Death of Michel Birot
Michel Birot was born in Aurillac, France. After studying in Toulouse, he joined the photo lab at the Agence Delpire in Paris in 1975, working with some of the country’s biggest magazines. Throughout his career in fashion and advertising photography, he stayed true to his civil libertarian principles in the tradition of la nouvelle photographie.
In 1995, Birot covered the Rugby World Cup, a sport that had long been his passion. In 1997, with his companion, Hélène, he founded the magazine Attitude Rugby, which looked more like an art magazine than the typical sports paper. He invited intellectuals and writers to contribute texts that would accompany his black-and-white photographs shot in the spirit of Henri Cartier-Bresson and Robert Frank, capturing the players’ virile power and connection to the earth.
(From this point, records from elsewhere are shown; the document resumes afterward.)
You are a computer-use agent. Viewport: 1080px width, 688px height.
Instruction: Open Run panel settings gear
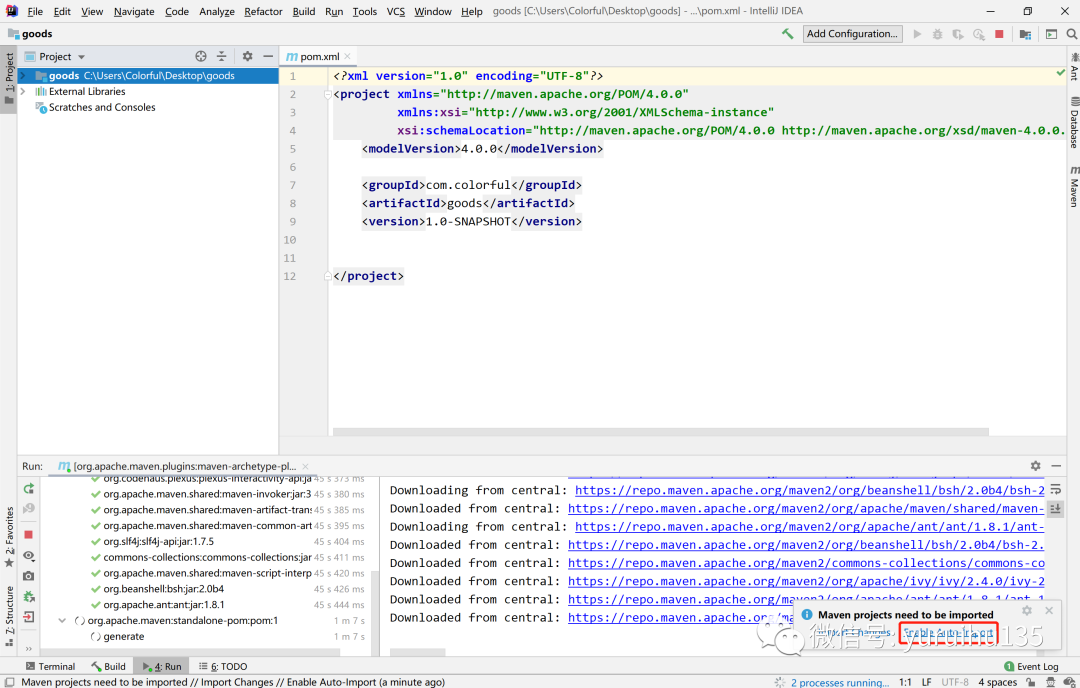[x=1035, y=466]
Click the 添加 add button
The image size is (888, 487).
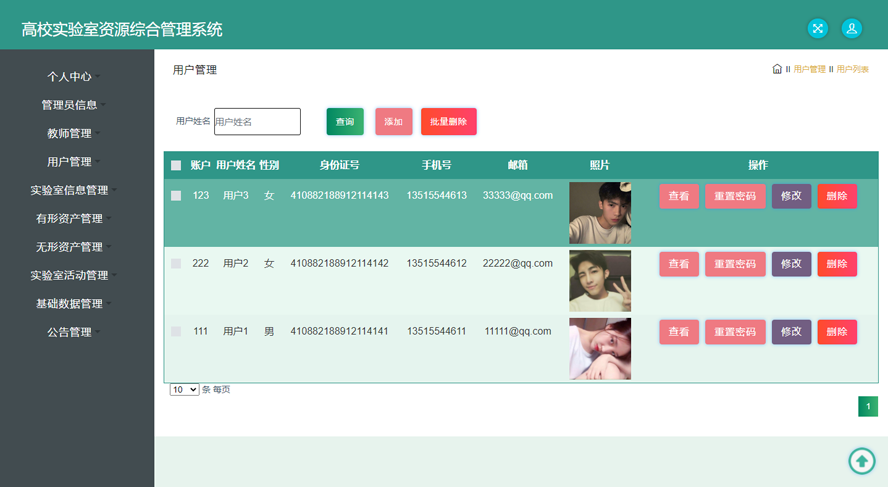(x=393, y=122)
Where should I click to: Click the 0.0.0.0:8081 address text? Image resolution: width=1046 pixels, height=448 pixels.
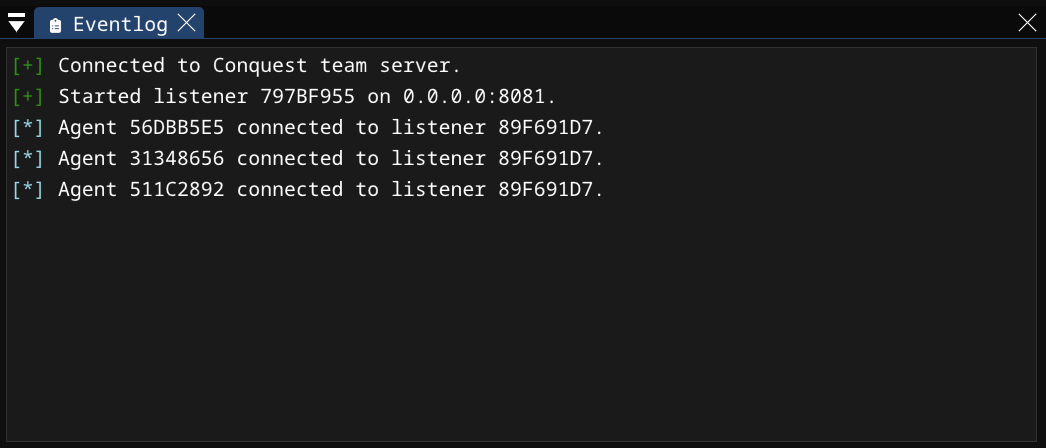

His photographs were exhibited several times at the Galerie Photo4 in Paris, like abstract murals, as formally rigorous as the masterpieces of Weston, Dieuzaide or Gibson.
Birot was nicknamed “The Eye of Rugby,” and he liked to say that rugby for him was means to enter into the family of man: “I chose rugby as a passion the way others chose lions in Africa or inner cities across the world. Only time gives meaning to our work.”
Birot died in Ivry-sur-Seine on December 27 surrounded by his family. His photographs will live on, not only for their aesthetic qualities, but for their human warmth.